Sanctions Screening#

Screen an entity name against multiple consolidated lists in one pass. A single analysis can return matches across the OFAC SDN list, the UN Consolidated List and the EU Financial Sanctions File, each as a discrete taxonomy entry with a match score, supporting compliance workflows that must evidence multi-list coverage.

Incident Escalation Detection#

Feed an incident identifier to an escalation-signal analyzer to detect deteriorating situations. Trend and severity signals, including ePCR deterioration indicators, are returned as taxonomy entries so dispatch and command teams can prioritise responses backed by structured evidence.

Integration#

The capability is exposed through the Argus GraphQL API. Two read fields return data: a clearance-filtered list of analyses and an aggregate statistics field giving counts by status and analyzer. One write operation hands an observable to a named analyzer and persists the report. Every field requires authentication and is scoped to the caller's organisation.

Under the hood, Argus speaks to a Cortex 3.x instance over its REST API at /api/v1/analysis using JSON request and response bodies and an OAuth2 Bearer token for authentication. Customers plug in their existing Cortex deployment by supplying its base URL and API token, with no bespoke connector build required. The benefit is that analysis results are normalised into the platform's shared models on arrival, so the same correlation, clearance and audit machinery that serves every other Argus data source applies to Cortex output too.

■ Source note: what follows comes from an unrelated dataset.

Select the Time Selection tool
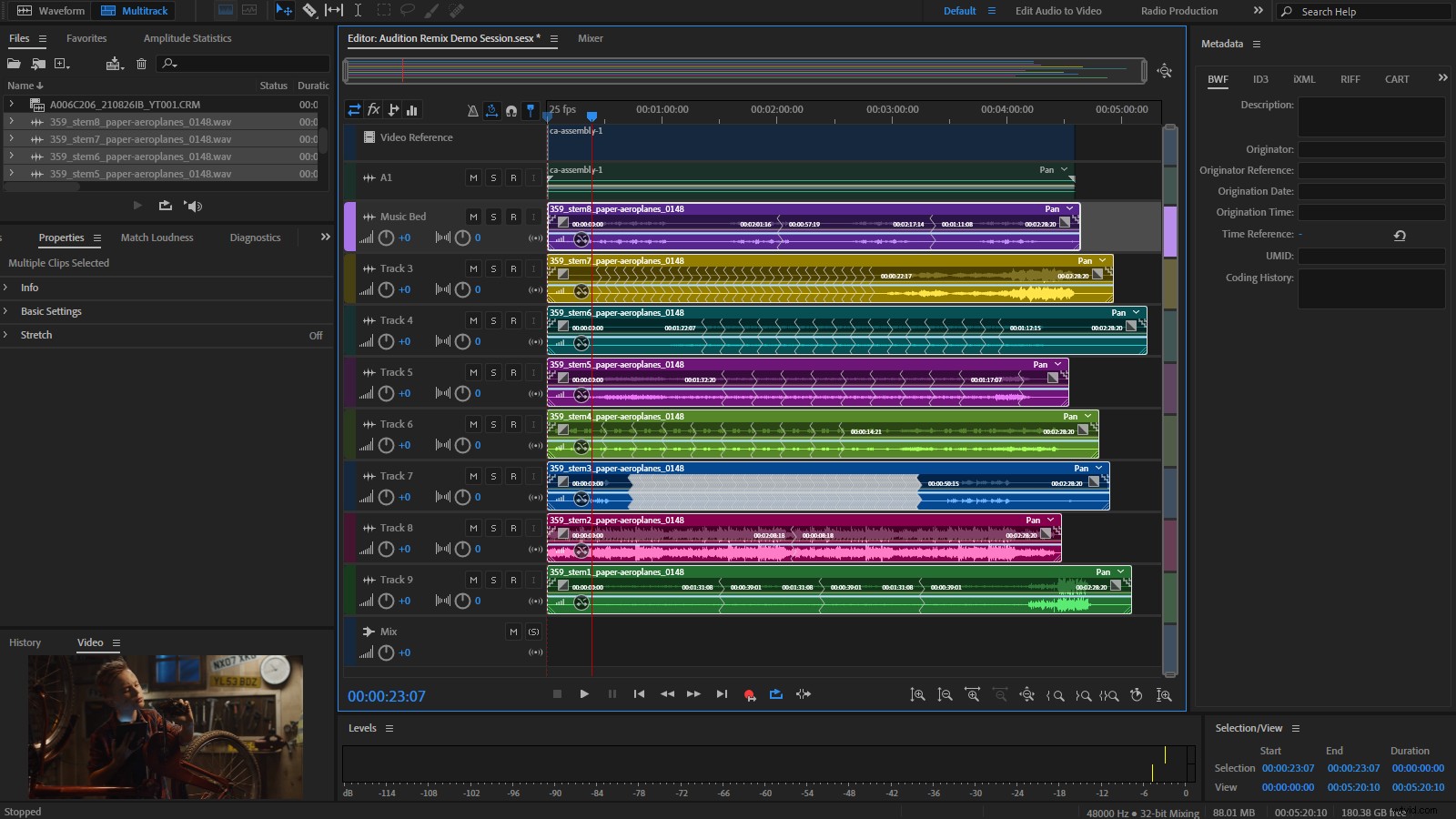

Results do not stay siloed. On persistence each report is written to the shared operational entity store as a THREAT entity in the CYBER domain, making it visible in the unified operational picture and available for cross-source correlation alongside other threat intelligence the platform already aggregates.

Open Standards#

  • Cortex Analyzer report and taxonomy model (StrangeBee Cortex 3.x): Reports are consumed and stored in the native Cortex taxonomy structure of level, namespace, predicate and value, the same model TheHive and the wider Cortex ecosystem use, so verdicts remain portable and tool-agnostic.
  • HTTP REST over /api/v1/analysis: Integration uses the documented Cortex REST endpoint with standard HTTP verbs and status semantics, the same surface any Cortex client targets.
  • JSON (RFC 8259): All request and response payloads are exchanged as JSON, the interchange format Cortex publishes natively.
  • OAuth2 Bearer Token (RFC 6750): Calls to the Cortex API authenticate with an Authorization: Bearer token, the standard bearer scheme Cortex accepts.
  • GraphQL: The customer-facing surface is served over GraphQL, giving callers a typed, introspectable contract for listing, statistics and submission.
  • OFAC Specially Designated Nationals (SDN) List: Sanctions screening returns discrete OFAC SDN match entries, the United States Treasury list of sanctioned individuals and entities.
  • United Nations Consolidated Sanctions List: Screening also returns UN Consolidated List matches, the global reference list maintained under UN Security Council resolutions.
  • European Union Financial Sanctions File (EU FSF): Screening returns EU FSF matches, the consolidated list of persons and entities subject to EU financial sanctions.

Security & Compliance#

Every Cortex field requires an authenticated session and is scoped to the caller's organisation, so one tenant can never read another's analyses. Each persisted report carries a secrecy-level tag and is filtered against the requesting user's clearance on read, meaning classified results are withheld from uncleared personnel. Every submission is recorded as an interop ingest audit event capturing the acting user, organisation, record reference and secrecy level, giving a complete and reviewable trail of who analysed what and when. For evaluation and demonstration, a deterministic offline sandbox returns synthetic fixtures only, with no live API calls, so prospective users can assess the capability without exposing real infrastructure or data.